Publicatie

Publicatie datum

How to cope with rising demand for primary care in The Netherlands in the future.

Bakker, D. de, Sluijs, E., Hingstman, L., Treurniet, H., Polder, J. How to cope with rising demand for primary care in The Netherlands in the future. European Journal of Public Health: 2005, 15(suppl. 1) 50. Abstract. 13th Annual EUPHA Meeting "Promoting the public's health: reorienting health policies, linking health promotion and health care", Graz, 10-12 November 2005.

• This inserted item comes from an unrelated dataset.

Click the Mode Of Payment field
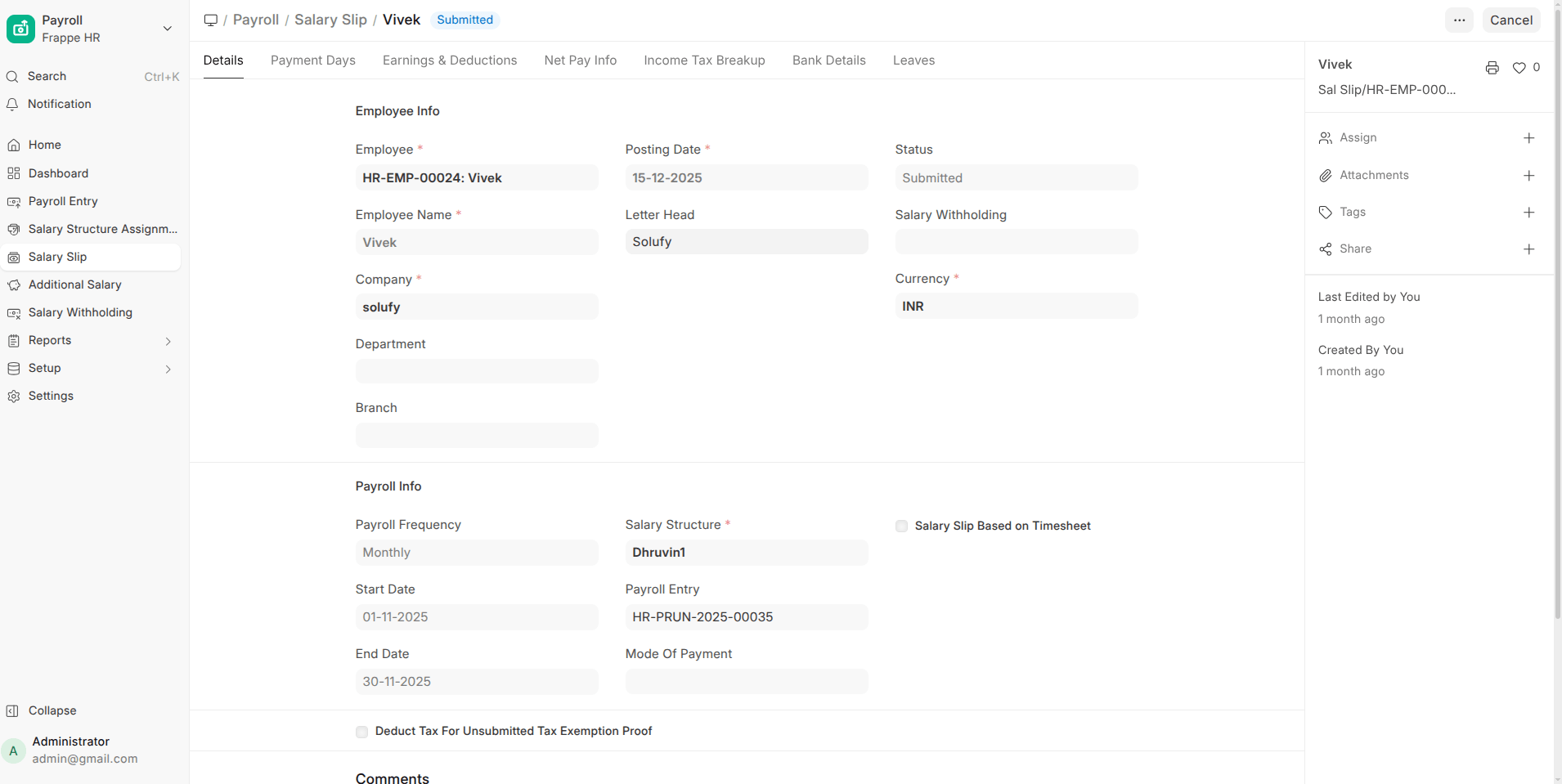Screen dimensions: 1562x784 pos(746,682)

Background: Demographic and epidemiological projections indicate that a substantial increase of
primary care demand is to be expected, especially for general practice care, pharmaceutical
services, and home care. There are worries whether this rising demand can be curbed. A quantitative
analysis was made of future supply and an analysis of measures to solve capacity problems.Methods:
(i) Analysis of trends in the supply of primary care workers (GPs, pharmacists, physiotherapists,
midwives, community nurses, home helps, social workers, and primary care psychologists). Based on
these, projections are made of supply in 2020 accounting for trends in part-time working, inflow,
and outflow into professions. These projections are confronted with expected demand. (ii) Literature
survey of possible measures to improve the match between supply and demand within primary care:
lowering demand by promoting prevention, lowering utilization by co-payments, measures to enlarge
inflow and to reduce outflow into professions, task delegation, task reshuffling between
professions, and better collaboration. Results: Shortages of general practitioners can be foreseen.

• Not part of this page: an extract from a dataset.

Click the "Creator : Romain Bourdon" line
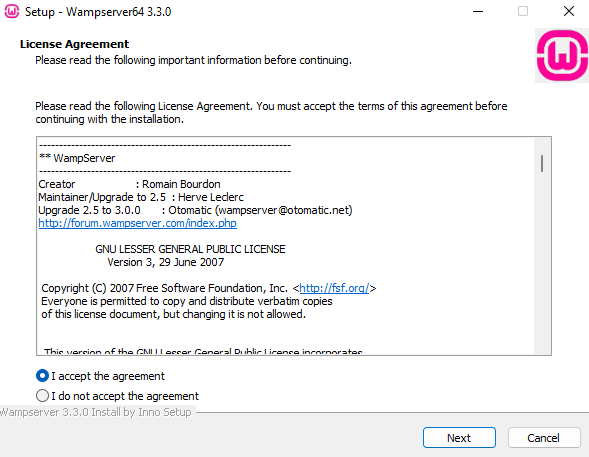The height and width of the screenshot is (457, 589). (129, 184)
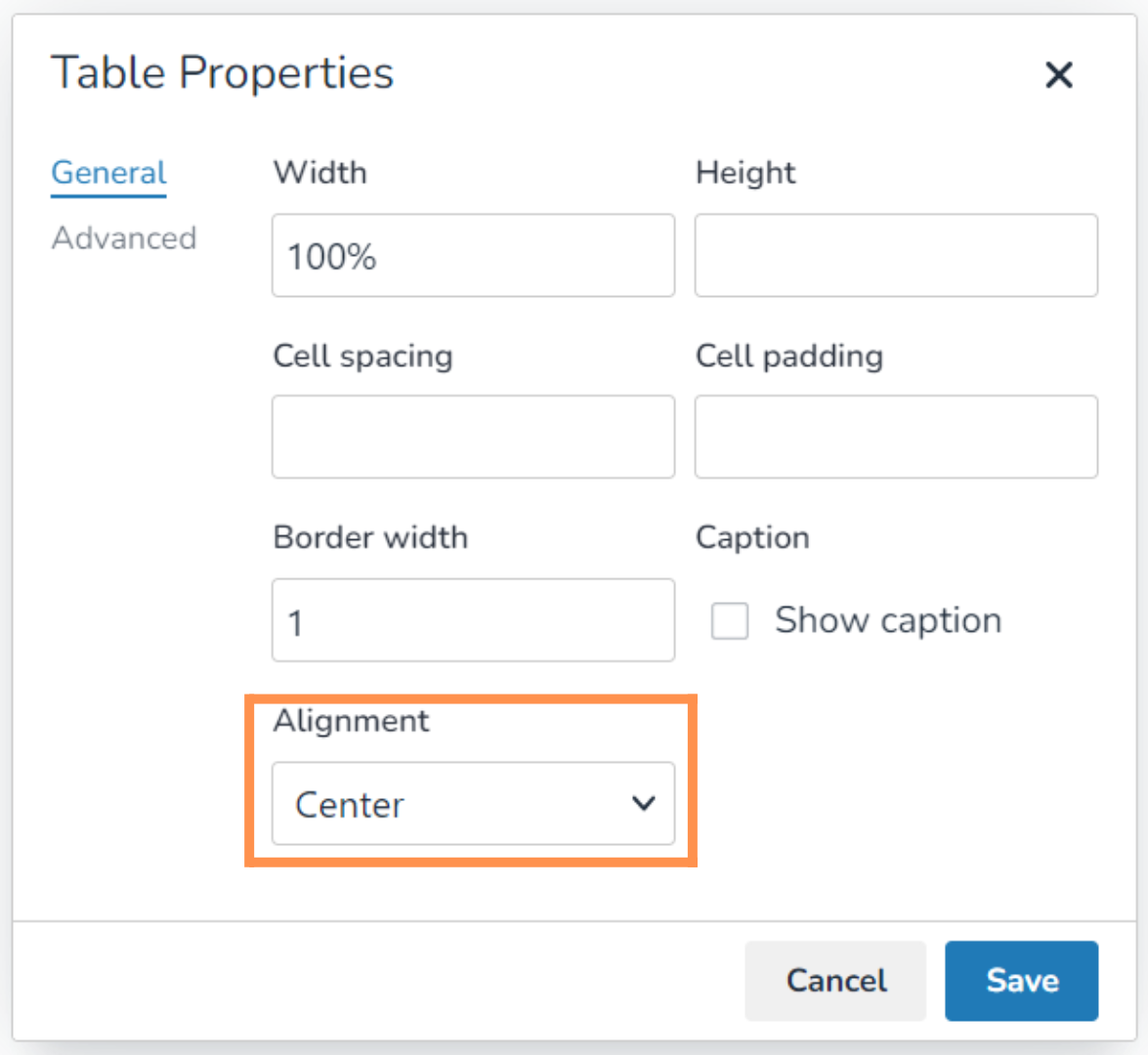Switch to the Advanced tab
This screenshot has height=1055, width=1148.
[x=124, y=238]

Although the supply is rising with 11.5% in the period 2005–2020, the demand is expected to grow
with 13–20%. Furthermore, shortages can be foreseen in the number of home helps and community
nurses. For the other disciplines, no shortages are foreseen at this moment. Of the proposed
measures to reduce shortages, task delegation in general practice has proved to contribute to an
efficient provision of care. Delegation of tasks to practice nurses has contributed to quality of
care for the chronically ill and a bit to reducing GP’s workload. Strengthening of primary mental
health care has also reduced the pressure of work on general practice. There is no scientific
evidence about the effects of other measures yet. Conclusions: Capacity problems can be foreseen for
general practice in the future but these are substantially less than in earlier ramifications. Many
of the measures which are partly already implemented do not rest on scientific evidence that they
have effect. Besides that several have the negative side-effect that they contribute to
fragmentation of primary care over more care providers and organizations. It is recommended that new
measures should be assessed on their contribution to coherent and continuous primary care.